Glossary
Meta description
The meta description is a short HTML tag (typically 150–160 characters) summarizing a webpage's content — displayed as the snippet text in Google search results.
The meta description is set via <meta name='description' content='...'> in the HTML head. It doesn't directly influence rankings (Google has confirmed this repeatedly), but it influences click-through rate from the SERP — which indirectly affects rankings via dwell-time and behavioral signals.
Length: 150–160 characters is the sweet spot. Google truncates at roughly 155 characters on desktop, 120 on mobile. Descriptions over 160 characters get cut mid-sentence; descriptions under 100 leave SERP space unused (less for the snippet to compete with adjacent listings).

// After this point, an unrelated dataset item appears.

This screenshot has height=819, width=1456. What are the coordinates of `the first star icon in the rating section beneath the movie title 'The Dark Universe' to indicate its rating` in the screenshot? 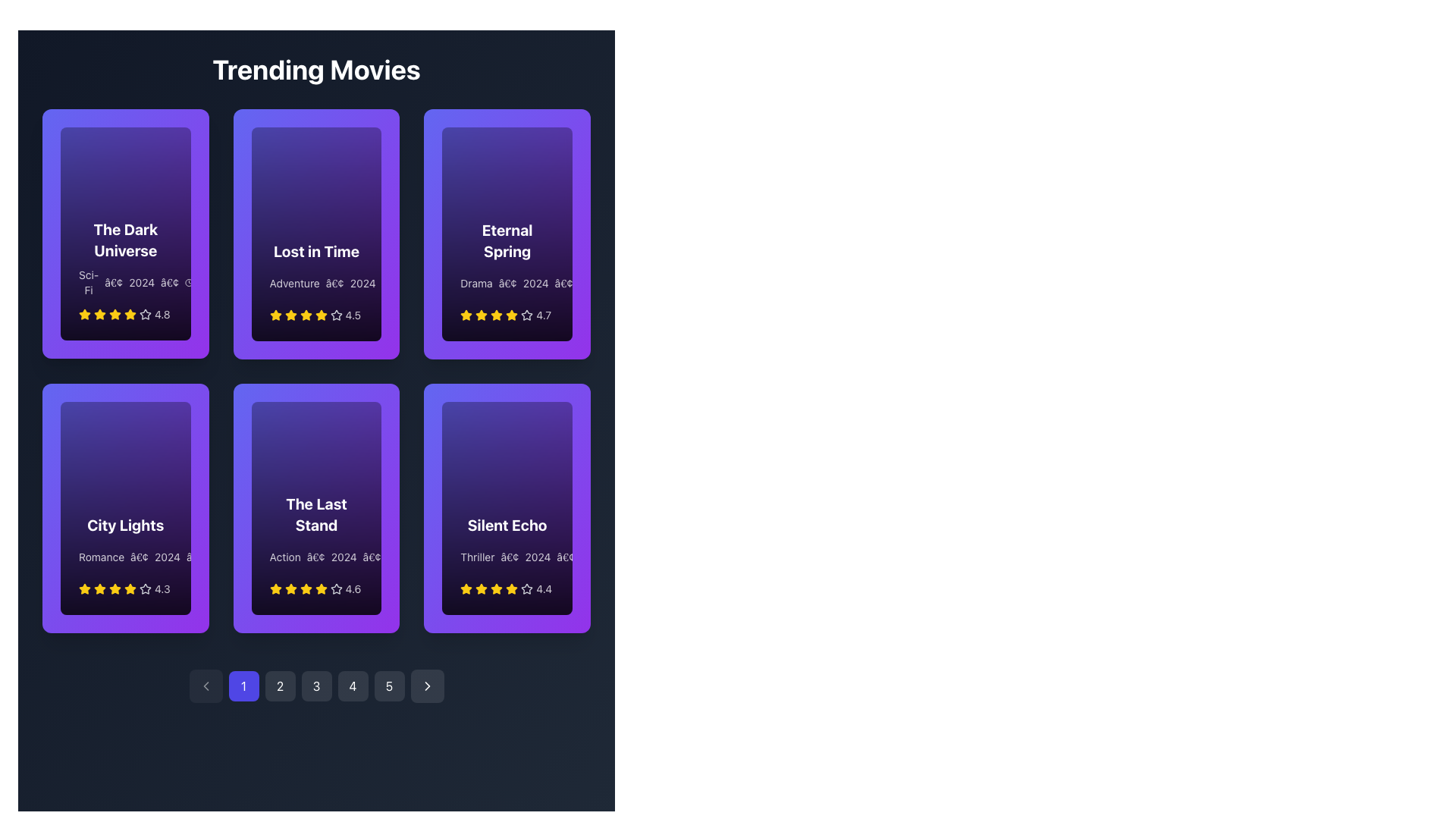 It's located at (83, 314).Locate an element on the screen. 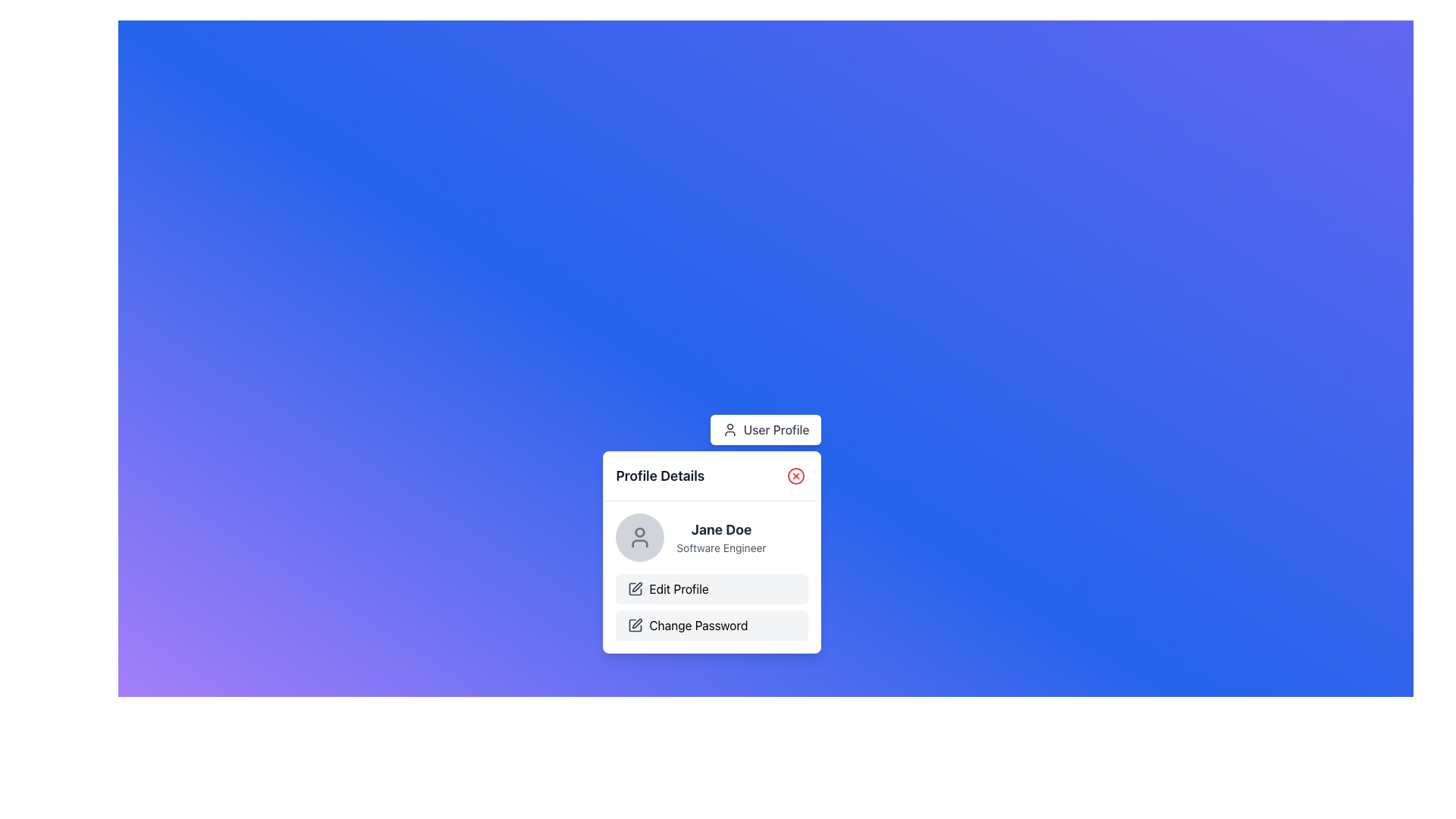 Image resolution: width=1456 pixels, height=819 pixels. the 'Edit Profile' button, which is the first option in a list of buttons in the profile interface is located at coordinates (711, 588).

Good meta descriptions: state the page's value proposition concretely, include the primary keyword once (Google bolds matching terms in the SERP), and end with a soft CTA ('learn more', 'see how', 'compare'). Generic descriptions ('Welcome to our website') waste the slot.
Google increasingly rewrites meta descriptions based on the query — particularly for long-tail queries where the meta doesn't match the searcher's intent. Studies in 2024 found Google rewriting ~60% of meta descriptions on long-tail queries. The lesson: write the meta to optimize the highest-volume use case; Google will adapt for niche queries.
Common mistakes: missing meta description entirely (Google generates one from the page content, often badly), duplicate descriptions across pages (signals templated, low-effort content), keyword-stuffed descriptions (under-converts and reads as spam), and descriptions that don't match the page content (Google ignores them, the listing reverts to extracted snippet).
Example
A pricing page's meta description: 'Free forever plan. $14/mo for custom domains. Compare Free / Pro / Premium plans with full feature breakdowns + FAQ.' (~115 chars, named pricing, ends with implicit CTA, includes primary keywords).